How can I calculate the elementwise maximum of two columns in Polars inside an expression?
Polars version = 0.13.31
Problem statement as code:
import polars as pl
import numpy as np
df = pl.DataFrame({
"a": np.arange(5),
"b": np.arange(5)[::-1]
})
# Produce a column with the values [4, 3, 2, 3, 4] using df.select([ ... ]).alias("max(a, b)")
Polars claims to support numpy universal functions (docs), which includes np.maximum which does what I'm asking for. However when I try that I get an error.
df.select([
np.maximum(pl.col("a"), pl.col("b")).alias("max(a, b)")
])
# TypeError: maximum() takes from 2 to 3 positional arguments but 1 were given
There appears to be no Polars builtin for this, there is pl.max
but this returns only the single maximum element in an array.
Using .map()
my_df.select([
pl.col(["a", "b"]).map(np.maximum)
])
# PanicException
I'm able to do this using the following snippet however I want to be able to do this inside an expresion as it's much more convenient.
df["max(a, b)"] = np.maximum(df["a"], df["b"])

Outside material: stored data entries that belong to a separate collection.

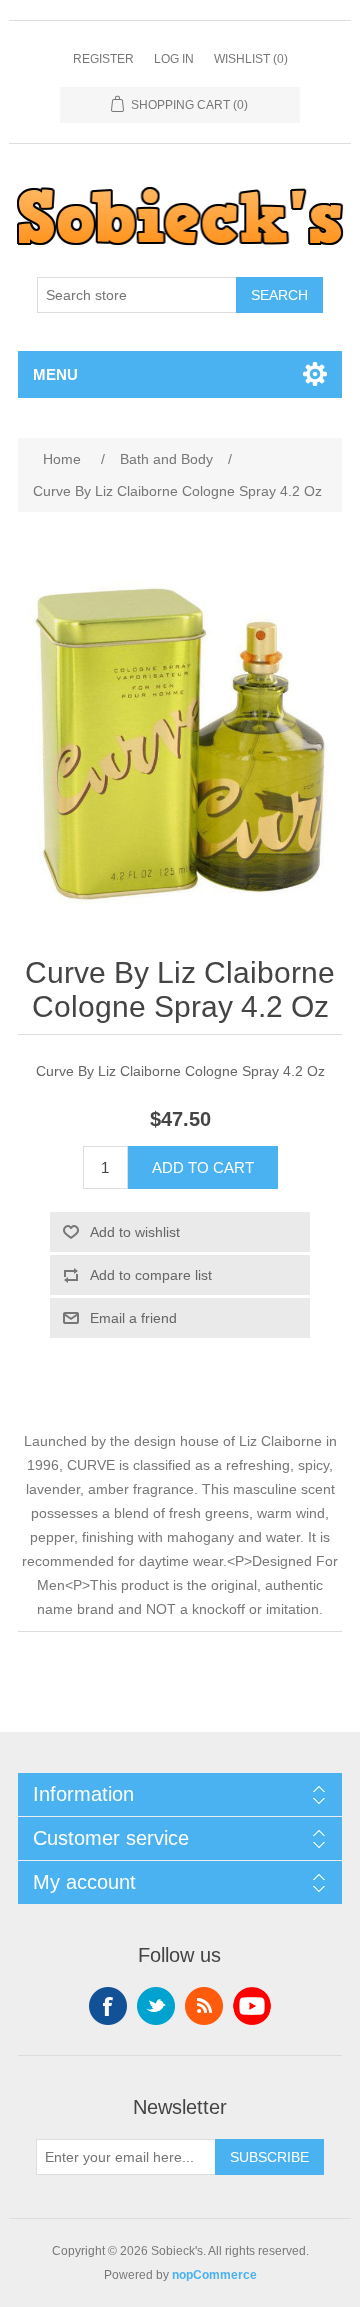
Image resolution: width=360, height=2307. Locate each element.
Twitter (156, 2006)
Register (103, 59)
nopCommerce (214, 2275)
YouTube (252, 2006)
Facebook (108, 2006)
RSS (204, 2006)
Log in (174, 59)
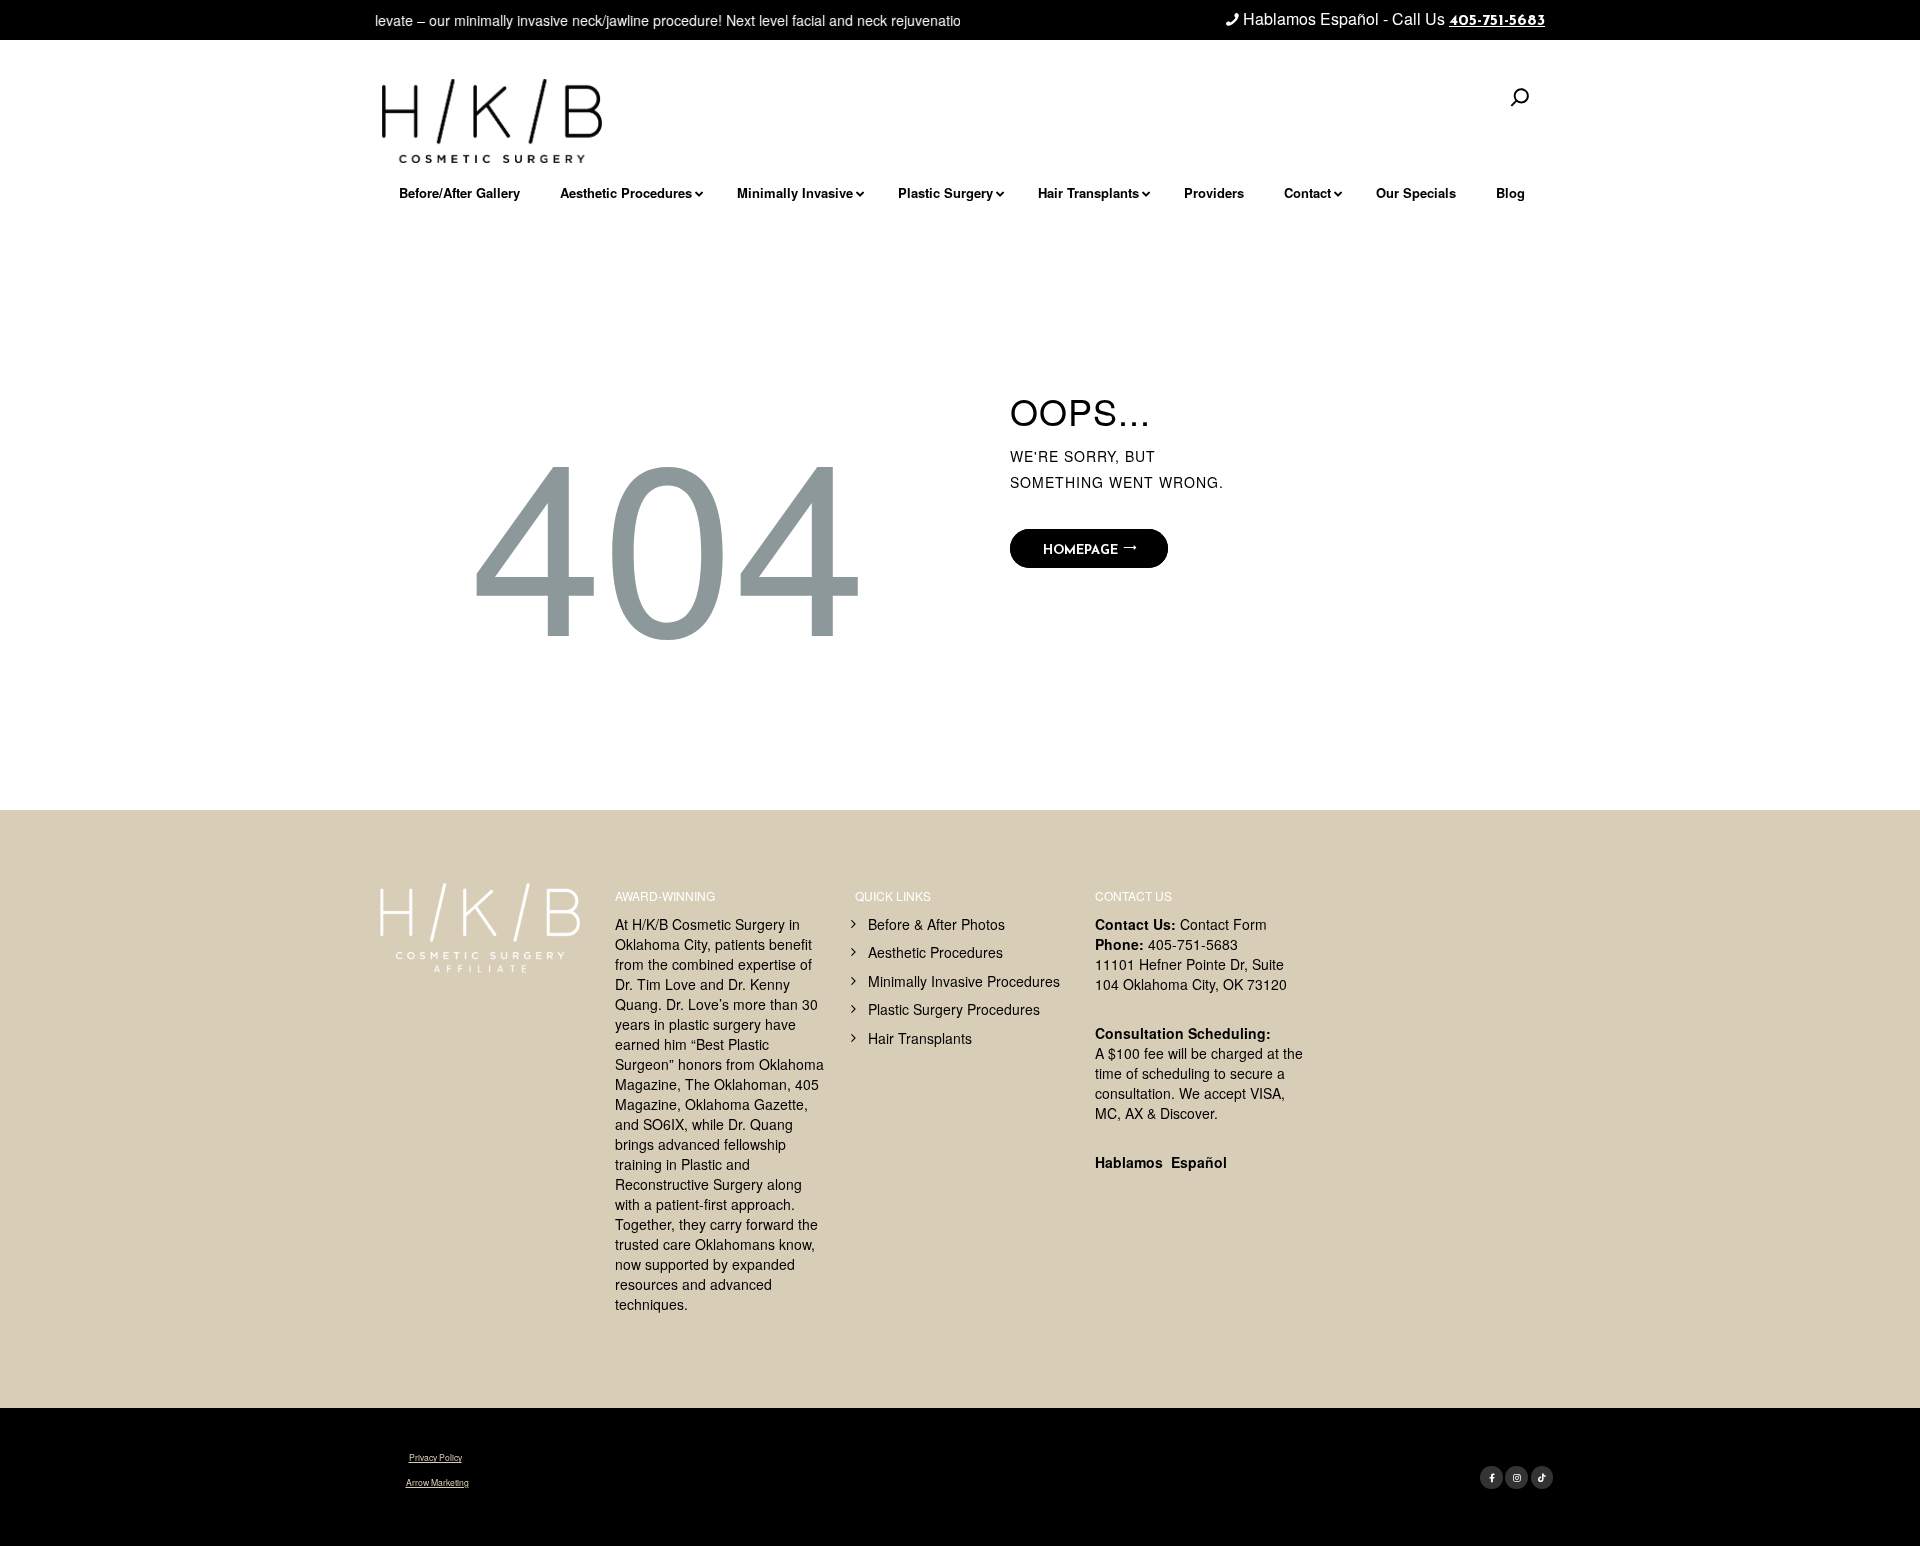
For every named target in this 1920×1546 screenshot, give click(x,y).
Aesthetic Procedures (935, 952)
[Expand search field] (1520, 97)
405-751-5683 (1497, 21)
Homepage (1080, 550)
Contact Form (1223, 924)
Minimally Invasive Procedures (964, 981)
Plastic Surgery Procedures (954, 1009)
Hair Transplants (920, 1038)
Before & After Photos (936, 924)
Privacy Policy (435, 1457)
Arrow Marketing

You can use .max_horizontal()
df = pl.select(
a = pl.int_range(0, 5),
b = pl.int_range(0, 5).reverse(),
)
shape: (5, 2)
┌─────┬─────┐
│ a ┆ b │
│ --- ┆ --- │
│ i64 ┆ i64 │
╞═════╪═════╡
│ 0 ┆ 4 │
│ 1 ┆ 3 │
│ 2 ┆ 2 │
│ 3 ┆ 1 │
│ 4 ┆ 0 │
└─────┴─────┘
df.with_columns(
pl.max_horizontal('a', 'b').alias('max(a, b)')
)
shape: (5, 3)
┌─────┬─────┬───────────┐
│ a ┆ b ┆ max(a, b) │
│ --- ┆ --- ┆ --- │
│ i64 ┆ i64 ┆ i64 │
╞═════╪═════╪═══════════╡
│ 0 ┆ 4 ┆ 4 │
│ 1 ┆ 3 ┆ 3 │
│ 2 ┆ 2 ┆ 2 │
│ 3 ┆ 1 ┆ 3 │
│ 4 ┆ 0 ┆ 4 │
└─────┴─────┴───────────┘
The API also contains other horizontal functions.